Выбрать главу

– I co teraz? – spytał Herbie.

– Jedziemy za chłopakiem – oświadczył Schofield.

– Nic z tego, kapitanie – przerwał mu Hot Rod Hagerty, nagle pojawiając się obok. – Zostanie pan tutaj i będzie chronił prezydenta.

– Ale…

– Jeżeli pan się zdekoncentrował, przypominam, że jeśli prezydent zginie, zginie cała Ameryka.
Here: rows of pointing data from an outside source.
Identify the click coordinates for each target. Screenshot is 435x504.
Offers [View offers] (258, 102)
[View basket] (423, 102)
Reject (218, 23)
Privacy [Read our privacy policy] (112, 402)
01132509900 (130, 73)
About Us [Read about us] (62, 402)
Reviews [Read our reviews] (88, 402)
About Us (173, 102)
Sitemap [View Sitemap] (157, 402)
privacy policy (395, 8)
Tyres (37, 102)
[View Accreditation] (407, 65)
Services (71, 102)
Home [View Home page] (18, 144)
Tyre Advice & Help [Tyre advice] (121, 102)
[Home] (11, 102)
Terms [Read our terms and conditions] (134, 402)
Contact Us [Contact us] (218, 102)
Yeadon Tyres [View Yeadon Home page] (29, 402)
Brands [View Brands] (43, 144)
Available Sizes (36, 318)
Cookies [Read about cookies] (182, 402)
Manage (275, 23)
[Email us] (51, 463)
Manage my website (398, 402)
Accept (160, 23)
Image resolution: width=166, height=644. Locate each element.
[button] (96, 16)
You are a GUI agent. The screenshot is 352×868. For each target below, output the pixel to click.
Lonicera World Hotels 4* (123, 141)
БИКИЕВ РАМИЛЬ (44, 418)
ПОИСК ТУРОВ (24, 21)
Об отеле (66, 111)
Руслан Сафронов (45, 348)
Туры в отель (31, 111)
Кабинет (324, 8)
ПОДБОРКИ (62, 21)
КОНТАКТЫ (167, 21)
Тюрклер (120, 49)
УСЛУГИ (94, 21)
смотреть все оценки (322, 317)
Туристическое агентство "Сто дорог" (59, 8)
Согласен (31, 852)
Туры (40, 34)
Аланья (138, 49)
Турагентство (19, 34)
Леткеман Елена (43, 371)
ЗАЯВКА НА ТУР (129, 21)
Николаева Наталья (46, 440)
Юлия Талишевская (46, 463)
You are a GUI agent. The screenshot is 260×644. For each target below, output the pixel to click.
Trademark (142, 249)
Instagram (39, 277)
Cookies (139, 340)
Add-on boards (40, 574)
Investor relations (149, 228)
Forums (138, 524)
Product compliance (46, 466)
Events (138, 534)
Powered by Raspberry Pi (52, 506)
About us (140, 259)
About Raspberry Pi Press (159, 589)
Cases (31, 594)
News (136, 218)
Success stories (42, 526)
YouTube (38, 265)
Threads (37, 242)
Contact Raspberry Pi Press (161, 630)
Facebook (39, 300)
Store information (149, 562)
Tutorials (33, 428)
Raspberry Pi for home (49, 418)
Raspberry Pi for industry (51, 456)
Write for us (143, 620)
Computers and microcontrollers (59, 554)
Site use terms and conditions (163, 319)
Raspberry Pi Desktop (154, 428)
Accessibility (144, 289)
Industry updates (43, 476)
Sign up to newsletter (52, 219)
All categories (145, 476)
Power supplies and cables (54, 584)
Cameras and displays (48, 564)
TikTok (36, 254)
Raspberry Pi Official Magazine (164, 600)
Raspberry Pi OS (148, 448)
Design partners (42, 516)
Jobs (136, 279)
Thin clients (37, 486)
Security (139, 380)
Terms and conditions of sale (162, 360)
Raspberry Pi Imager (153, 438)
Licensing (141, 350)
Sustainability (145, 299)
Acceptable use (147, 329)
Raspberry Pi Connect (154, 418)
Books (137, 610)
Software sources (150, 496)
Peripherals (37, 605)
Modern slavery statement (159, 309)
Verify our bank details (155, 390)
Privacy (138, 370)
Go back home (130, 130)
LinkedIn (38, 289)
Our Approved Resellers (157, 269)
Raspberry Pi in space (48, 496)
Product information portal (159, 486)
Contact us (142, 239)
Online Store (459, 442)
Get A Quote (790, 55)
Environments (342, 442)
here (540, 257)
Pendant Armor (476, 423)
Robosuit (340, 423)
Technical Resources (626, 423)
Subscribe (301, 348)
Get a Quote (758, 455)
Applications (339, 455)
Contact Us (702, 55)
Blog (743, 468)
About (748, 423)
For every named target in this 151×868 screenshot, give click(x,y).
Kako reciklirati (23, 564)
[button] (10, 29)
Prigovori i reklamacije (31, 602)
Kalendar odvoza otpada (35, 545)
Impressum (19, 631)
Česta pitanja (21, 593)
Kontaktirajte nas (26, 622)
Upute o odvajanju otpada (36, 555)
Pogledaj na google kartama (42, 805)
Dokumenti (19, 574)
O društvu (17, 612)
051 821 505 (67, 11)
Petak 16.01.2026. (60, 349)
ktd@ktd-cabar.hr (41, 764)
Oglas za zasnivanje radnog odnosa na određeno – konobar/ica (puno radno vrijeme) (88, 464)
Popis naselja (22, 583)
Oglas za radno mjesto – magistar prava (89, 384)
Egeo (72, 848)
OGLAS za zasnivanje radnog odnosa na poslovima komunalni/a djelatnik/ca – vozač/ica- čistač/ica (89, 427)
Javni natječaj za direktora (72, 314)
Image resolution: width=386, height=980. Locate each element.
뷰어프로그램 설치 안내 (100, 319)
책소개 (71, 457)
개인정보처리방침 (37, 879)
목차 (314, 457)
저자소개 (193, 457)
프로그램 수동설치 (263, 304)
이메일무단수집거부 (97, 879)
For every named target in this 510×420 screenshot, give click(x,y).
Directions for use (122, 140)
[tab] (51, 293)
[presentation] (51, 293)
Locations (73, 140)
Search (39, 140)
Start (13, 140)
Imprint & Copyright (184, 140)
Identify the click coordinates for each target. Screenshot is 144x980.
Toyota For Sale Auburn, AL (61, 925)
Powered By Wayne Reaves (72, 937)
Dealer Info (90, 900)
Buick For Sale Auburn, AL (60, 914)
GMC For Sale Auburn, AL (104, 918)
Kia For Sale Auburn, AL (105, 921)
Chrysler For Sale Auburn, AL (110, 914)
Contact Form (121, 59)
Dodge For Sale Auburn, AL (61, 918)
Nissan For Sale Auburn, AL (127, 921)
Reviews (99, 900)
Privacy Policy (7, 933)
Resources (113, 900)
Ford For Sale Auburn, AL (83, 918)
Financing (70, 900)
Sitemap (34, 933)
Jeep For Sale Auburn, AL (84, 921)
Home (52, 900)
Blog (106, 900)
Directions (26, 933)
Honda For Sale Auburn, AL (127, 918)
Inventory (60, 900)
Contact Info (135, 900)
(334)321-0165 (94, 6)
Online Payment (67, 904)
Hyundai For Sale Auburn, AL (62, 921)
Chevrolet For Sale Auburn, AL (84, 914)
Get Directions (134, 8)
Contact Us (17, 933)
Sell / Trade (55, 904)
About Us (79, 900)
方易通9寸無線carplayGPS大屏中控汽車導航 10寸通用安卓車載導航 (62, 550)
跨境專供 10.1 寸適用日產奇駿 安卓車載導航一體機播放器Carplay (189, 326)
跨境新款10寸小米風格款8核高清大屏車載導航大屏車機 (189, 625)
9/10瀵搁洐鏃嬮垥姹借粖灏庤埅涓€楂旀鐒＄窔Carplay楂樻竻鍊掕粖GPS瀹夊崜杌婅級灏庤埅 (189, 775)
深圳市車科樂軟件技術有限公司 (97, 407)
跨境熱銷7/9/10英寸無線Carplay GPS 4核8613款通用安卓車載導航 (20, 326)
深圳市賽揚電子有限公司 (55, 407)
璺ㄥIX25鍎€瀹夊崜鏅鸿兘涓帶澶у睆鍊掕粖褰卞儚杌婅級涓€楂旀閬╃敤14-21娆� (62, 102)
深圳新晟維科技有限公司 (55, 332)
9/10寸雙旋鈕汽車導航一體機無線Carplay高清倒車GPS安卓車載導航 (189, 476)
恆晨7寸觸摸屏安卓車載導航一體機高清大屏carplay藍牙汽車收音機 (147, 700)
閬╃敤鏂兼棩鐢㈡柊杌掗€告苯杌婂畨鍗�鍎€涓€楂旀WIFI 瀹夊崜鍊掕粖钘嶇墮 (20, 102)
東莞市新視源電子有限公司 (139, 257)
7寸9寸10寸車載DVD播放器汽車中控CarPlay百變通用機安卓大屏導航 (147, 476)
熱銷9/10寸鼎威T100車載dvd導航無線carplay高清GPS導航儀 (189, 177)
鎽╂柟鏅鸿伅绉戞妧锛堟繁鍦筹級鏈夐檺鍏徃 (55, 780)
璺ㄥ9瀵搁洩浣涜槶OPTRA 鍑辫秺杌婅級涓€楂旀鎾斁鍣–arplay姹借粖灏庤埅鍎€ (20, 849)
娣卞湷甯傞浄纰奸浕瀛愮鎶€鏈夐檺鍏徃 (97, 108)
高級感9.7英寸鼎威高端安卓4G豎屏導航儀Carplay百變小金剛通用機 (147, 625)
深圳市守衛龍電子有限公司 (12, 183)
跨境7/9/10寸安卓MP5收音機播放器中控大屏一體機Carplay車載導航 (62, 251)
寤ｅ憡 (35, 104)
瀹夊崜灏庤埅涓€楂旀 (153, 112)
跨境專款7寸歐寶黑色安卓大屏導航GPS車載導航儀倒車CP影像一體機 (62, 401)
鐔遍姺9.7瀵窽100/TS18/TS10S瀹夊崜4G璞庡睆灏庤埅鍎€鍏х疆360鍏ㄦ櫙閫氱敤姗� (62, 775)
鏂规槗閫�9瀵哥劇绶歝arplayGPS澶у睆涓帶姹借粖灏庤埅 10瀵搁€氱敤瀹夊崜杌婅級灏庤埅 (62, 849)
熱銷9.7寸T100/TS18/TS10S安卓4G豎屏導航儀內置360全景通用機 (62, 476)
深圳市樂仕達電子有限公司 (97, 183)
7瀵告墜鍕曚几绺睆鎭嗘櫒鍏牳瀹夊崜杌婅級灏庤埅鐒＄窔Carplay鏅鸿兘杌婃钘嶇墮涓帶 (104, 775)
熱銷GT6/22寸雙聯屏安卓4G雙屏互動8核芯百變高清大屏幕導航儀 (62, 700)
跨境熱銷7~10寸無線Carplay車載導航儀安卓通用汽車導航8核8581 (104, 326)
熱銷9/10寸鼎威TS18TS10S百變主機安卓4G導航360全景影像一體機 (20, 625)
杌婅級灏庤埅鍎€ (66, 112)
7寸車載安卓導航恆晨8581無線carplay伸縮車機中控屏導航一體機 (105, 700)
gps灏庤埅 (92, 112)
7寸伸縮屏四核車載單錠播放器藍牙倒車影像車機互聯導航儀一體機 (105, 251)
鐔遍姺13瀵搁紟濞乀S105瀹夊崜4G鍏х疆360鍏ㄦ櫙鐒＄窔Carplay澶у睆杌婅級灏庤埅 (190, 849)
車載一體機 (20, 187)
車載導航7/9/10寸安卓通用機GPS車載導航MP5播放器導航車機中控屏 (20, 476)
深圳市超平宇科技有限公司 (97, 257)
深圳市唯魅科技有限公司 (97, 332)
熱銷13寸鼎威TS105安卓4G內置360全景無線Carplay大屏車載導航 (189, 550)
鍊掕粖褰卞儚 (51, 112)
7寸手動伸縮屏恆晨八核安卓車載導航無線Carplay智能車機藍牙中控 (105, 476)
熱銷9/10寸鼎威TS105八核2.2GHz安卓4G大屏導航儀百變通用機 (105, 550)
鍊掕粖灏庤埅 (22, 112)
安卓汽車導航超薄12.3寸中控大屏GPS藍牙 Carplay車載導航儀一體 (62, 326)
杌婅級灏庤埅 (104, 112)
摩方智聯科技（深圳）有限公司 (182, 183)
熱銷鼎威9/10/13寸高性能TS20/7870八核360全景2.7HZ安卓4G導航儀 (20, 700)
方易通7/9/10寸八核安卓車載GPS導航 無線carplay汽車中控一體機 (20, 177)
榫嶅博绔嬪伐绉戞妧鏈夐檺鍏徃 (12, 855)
Jeden mały chłopiec może poczekać. Chyba czas, aby zaczął pan dostrzegać priorytety, kapitanie Schofield.

– Ale nie możemy go tak zostawić…

– Możemy i zostawimy – odparł Hagerty, czerwieniejąc na twarzy. – Jeżeli pan o tym zapomniał, ka-pi-ta-nie, jestem pana przełożonym i nakazuję panu posłuszeństwo. Rząd Stanów Zjednoczonych płaci mi za myślenie za pana, więc przyjmie pan teraz następujące założenie: nasz kraj jest ważniejszy od życia jednego chłopca. Na twarzy Schofielda nie drgnął nawet jeden mięsień.

– Nie chciałbym żyć w kraju, który pozwala ginąć dzieciom…

Oczy Hagerty’ego rzucały błyskawice.

– Dość tego! Od tej chwili będzie pan robił to, co powiem, jak powiem i kiedy powiem!

Prezydent najwyraźniej zamierzał coś wtrącić, ale Schofield zrobił krok do przodu i stanął przed Hagertym.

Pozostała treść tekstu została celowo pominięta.